> [Job] Reproduce the following records verbatim, line for line, omitting the pictures.

BEGIN Data provided

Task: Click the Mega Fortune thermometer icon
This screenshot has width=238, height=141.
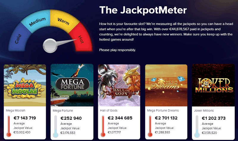Action: 55,126
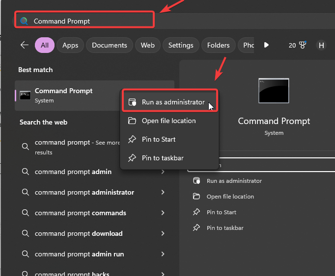The width and height of the screenshot is (335, 276).
Task: Click the rewards trophy points icon
Action: click(303, 45)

END Data provided

> [Final result]
Task: Click the Mega Fortune thermometer icon
This screenshot has width=238, height=141.
Action: 55,126
The width and height of the screenshot is (335, 276).
Task: Click the rewards trophy points icon
Action: click(303, 45)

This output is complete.